At last month’s 64th International Electron Devices Meeting (IEDM2018) in San Francisco, STMicroelectronics presented architecture and performance benchmarks of a 16-Mb ePCM array for a 28-nm FD-SOI (fully depleted silicon-on-insulator) automotive MCU. ST said products based on ePCM are sampling now to key customers, with full technology qualification expected in 2020.
These MCUs—the world’s first to use ePCM—will target powertrain systems, advanced and secure gateways, safety/ADAS applications, and vehicle electrification.

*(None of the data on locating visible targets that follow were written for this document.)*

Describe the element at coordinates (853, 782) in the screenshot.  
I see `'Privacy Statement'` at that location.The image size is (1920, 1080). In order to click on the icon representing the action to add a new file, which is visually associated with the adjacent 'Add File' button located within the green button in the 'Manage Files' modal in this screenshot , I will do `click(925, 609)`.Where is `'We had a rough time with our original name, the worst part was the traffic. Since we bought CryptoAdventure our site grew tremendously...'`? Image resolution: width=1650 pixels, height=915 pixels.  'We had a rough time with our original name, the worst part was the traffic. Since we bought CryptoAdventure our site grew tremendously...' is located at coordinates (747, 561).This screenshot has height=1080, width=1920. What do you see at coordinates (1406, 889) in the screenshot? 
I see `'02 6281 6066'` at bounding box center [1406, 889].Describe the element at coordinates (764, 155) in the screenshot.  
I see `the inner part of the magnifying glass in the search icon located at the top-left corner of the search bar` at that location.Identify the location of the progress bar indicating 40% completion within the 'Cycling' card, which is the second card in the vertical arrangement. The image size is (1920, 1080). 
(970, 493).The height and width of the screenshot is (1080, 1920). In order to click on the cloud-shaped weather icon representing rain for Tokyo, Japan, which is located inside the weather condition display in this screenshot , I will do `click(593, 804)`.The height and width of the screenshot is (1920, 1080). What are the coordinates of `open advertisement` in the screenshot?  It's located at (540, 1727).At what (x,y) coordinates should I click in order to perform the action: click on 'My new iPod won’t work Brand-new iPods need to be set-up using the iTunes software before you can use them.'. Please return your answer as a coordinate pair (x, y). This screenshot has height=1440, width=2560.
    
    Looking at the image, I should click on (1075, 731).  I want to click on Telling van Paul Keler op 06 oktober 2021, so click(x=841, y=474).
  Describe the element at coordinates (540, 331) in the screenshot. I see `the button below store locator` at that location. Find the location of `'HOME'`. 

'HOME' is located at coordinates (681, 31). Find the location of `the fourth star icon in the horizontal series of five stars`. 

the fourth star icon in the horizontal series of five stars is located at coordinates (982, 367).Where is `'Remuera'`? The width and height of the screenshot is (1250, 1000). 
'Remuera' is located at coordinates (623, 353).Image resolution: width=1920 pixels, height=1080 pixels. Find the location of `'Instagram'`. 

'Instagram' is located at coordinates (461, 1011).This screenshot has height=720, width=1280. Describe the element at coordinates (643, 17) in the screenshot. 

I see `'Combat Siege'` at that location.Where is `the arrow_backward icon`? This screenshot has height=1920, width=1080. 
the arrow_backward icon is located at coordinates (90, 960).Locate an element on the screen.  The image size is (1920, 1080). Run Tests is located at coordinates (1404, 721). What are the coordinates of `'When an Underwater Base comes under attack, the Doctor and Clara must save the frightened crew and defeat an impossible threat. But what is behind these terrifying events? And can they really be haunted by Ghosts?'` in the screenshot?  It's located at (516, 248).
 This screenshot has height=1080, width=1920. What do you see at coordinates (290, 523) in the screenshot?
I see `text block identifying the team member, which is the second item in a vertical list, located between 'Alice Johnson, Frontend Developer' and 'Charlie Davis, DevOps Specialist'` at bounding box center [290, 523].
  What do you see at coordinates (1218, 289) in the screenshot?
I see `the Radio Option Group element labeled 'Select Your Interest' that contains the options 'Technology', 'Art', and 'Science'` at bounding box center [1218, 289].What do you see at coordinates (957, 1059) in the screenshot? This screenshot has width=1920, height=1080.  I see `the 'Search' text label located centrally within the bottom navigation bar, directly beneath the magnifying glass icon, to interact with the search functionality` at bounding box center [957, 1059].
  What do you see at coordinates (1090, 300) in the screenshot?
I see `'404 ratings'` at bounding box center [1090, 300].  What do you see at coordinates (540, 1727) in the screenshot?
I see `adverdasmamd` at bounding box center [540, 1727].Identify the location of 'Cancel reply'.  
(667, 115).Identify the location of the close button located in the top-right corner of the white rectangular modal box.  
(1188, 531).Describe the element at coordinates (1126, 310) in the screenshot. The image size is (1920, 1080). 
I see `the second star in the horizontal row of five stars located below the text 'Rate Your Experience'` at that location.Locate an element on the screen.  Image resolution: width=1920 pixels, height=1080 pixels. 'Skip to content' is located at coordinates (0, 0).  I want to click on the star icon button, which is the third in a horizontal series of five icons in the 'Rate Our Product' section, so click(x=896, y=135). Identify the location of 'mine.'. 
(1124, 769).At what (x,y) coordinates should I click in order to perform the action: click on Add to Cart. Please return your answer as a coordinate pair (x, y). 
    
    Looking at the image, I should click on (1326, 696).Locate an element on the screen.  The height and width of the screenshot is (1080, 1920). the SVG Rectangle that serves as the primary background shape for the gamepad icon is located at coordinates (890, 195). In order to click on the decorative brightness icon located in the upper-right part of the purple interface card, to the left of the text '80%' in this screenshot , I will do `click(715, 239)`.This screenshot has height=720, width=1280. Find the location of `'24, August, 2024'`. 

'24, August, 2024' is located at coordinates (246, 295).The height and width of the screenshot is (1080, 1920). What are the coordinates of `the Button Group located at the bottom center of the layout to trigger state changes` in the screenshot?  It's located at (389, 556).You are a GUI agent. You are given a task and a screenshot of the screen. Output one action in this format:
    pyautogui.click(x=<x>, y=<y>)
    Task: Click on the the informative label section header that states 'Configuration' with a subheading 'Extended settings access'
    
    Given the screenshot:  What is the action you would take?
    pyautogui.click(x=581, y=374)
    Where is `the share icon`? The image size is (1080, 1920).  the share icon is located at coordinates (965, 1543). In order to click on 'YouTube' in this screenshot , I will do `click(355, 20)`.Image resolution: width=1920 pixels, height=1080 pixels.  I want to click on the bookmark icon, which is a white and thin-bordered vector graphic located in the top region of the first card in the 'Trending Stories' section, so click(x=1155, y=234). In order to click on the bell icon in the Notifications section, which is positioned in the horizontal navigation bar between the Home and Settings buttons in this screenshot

“Having applied ST’s process, design, technology, and application expertise to ePCM, we’ve developed an innovative recipe that makes ST the very first to combine this non-volatile memory with 28-nm FD-SOI for high-performance, low-power automotive microcontrollers,” said Marco Monti, President Automotive and Discrete Group, STMicroelectronics. “With samples already in some lead customers’ hands, we’re confirming the outstanding temperature performance of ePCM and its ability to meet all automotive standards, further assuring our confidence in its market adoption and success.”
ST reported that its PCM technology has been developed and tested to operate within the stringent automotive requirements for robust high-temperature operation, radiation hardening, and data retention. It achieves automotive requirements for AEC-Q100 Grade 0 with an operating temperature of up to +165°C.
In addition, ST said its technology assures firmware/data retention through high-temperature soldering reflow processes and immunity to radiation, for additional data safety. ST’s implementation also benefits from patented technology related to the memory cell and to the GST alloy to support high temperature data retention.